J’étais nerveuse mais la soirée de mon training s’est très bien déroulée.

- Le salon ouvre à neuf heures, m’a spécifié Annick. Tu commenceras à six heures pour profiter du temps où il n’y a pas de clients. Il est tout de même possible que tu n’aies pas terminé à neuf heures. Ne stresse pas avec ça, ce n’est pas bien grave. D'ailleurs, tu pourras terminer par le sous-sol puisque seuls les employés ont le droit de s’y trouver.

J’ai beau débuter mon quart de travail très tôt, me réveiller avant six heures ne me dérange pas. Au contraire, terminer de travailler entre neuf et dix heures, je ne pouvais pas rêver mieux. J’ai toute ma journée de libre après mon shift. Et c’est comme ça chaque samedi et dimanche.

- Il y a quelqu’un d’autre qui fait le ménage la semaine? ai-je demandé à Annick entre deux informations.

- Oui, a-t-elle confirmé. Elle voulait ses fins de semaines alors on a cherché quelqu'un pour combler le reste de l’horaire.

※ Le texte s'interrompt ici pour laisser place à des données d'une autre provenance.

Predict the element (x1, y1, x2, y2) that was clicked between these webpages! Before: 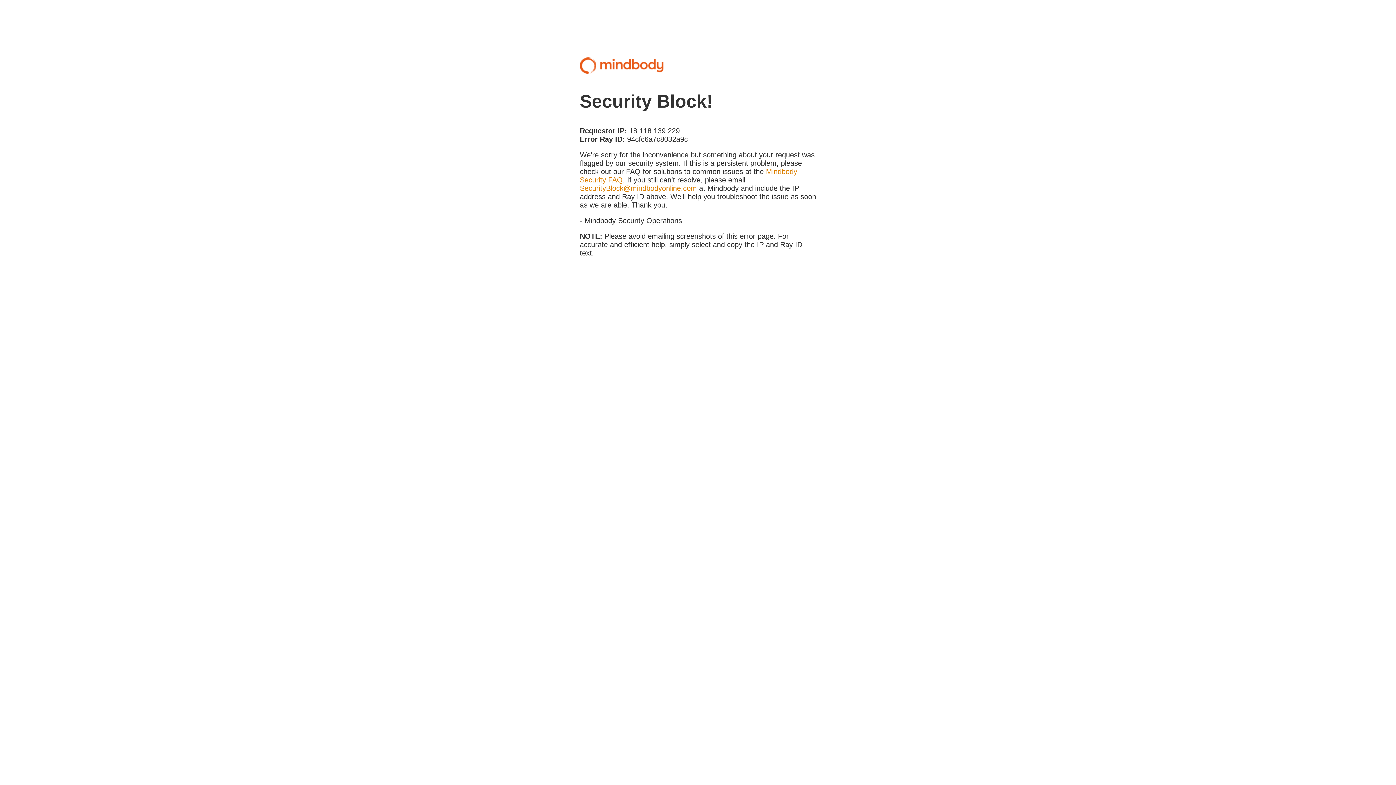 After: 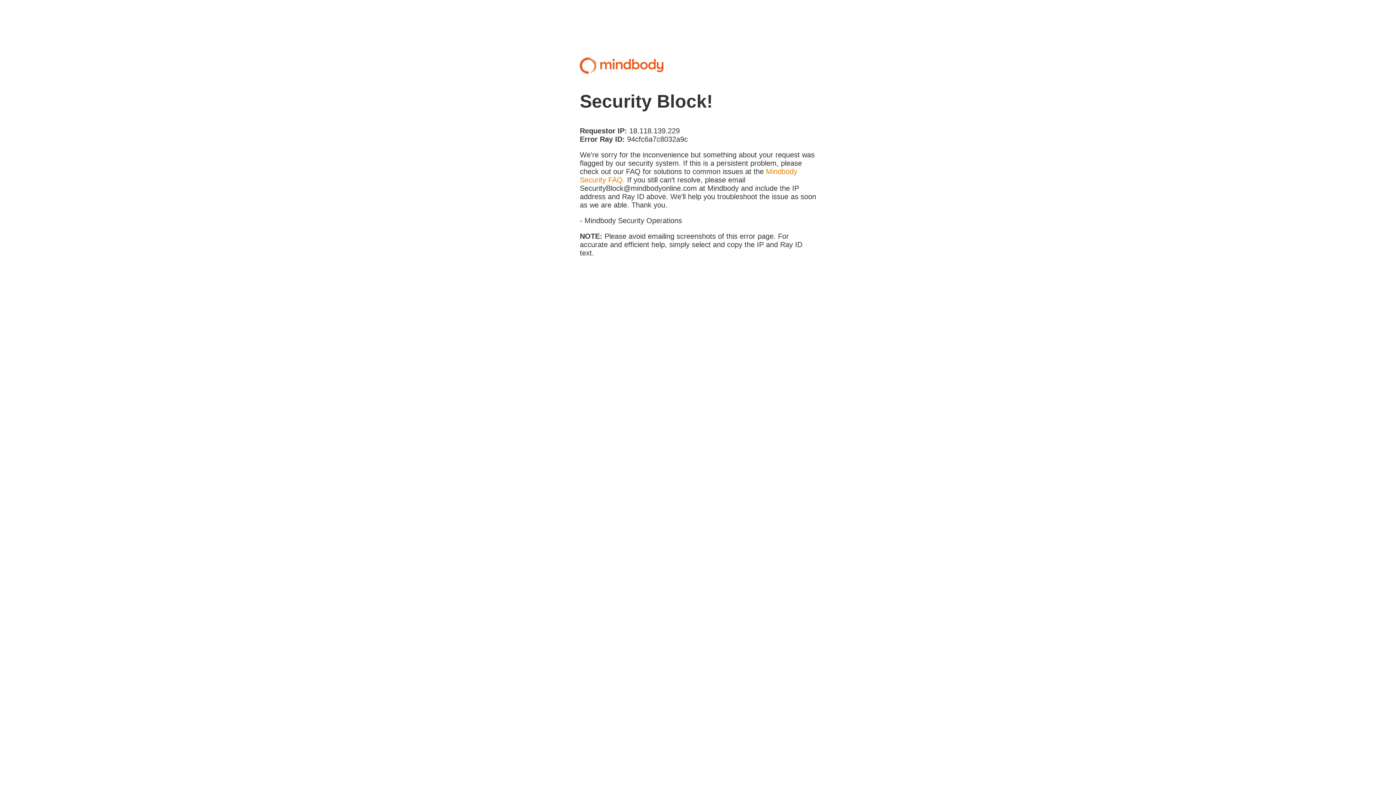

Annick m’a présenté en détail toute la bâtisse. Chaque salle d’exposition, le columbarium, les bureaux à l’étage, le salon où on rencontre les clients, et enfin, le sous-sol. J’y ai rencontré Maxence pour une seconde fois. J’ai appris que c’est lui qui s’occupe des embaumements. Son travail me fascine. La pièce où il travaille est remplie de gadgets dont j’ignore la fonction. J’espère secrètement pouvoir un jour voir mon collègue à l'œuvre.

J’ai fait connaissance avec le reste de l’équipe. Jérôme, qui s’occupe principalement des clients, tout comme Annick. J’ai notamment eu le temps de rencontrer le grand patron, Edgar Lavoie en personne. Je l’ai trouvé imposant derrière son bureau et son âge avancé. Mais il semble gentil. Le contraire serait un comble. Il est nécessaire d’être une bonne personne pour être directeur de pompes funèbres.

Comme je travaille seule, Annick m’a avisé que j’avais le droit d’écouter de la musique pendant mon ménage, tant que j’ai mes écouteurs.

J’ai vraiment déniché un emploi de rêve.

Me voilà donc chez Edgar Lavoie, très tôt un dimanche matin, à rendre l'endroit impeccable pour les gens endeuillés.

Je passe ensuite l’aspirateur, je nettoie les salles de bain. C’est mon deuxième dimanche de travail, donc, mon quatrième jour. Mon ménage a pris beaucoup trop temps lors de mon premier shift. À dix heures, je n’avais pas encore terminé. J’avais terriblement peur d’être renvoyée sur le champ. Je lavais les fenêtres quand un client est entré dans le bâtiment. J’ai eu honte qu’il me voie en plein ménage. Annick est passée devant moi pour accueillir l’homme à l’entrée. En l'accompagnant vers la pièce où l’on rencontre les clients, elle m’a lancé un regard rassurant comme si elle lisait dans mes pensées. J’ai compris que je n’avais pas à m’en faire d’être encore là. J’ai soufflé un bon coup et suis retournée à mes fenêtres.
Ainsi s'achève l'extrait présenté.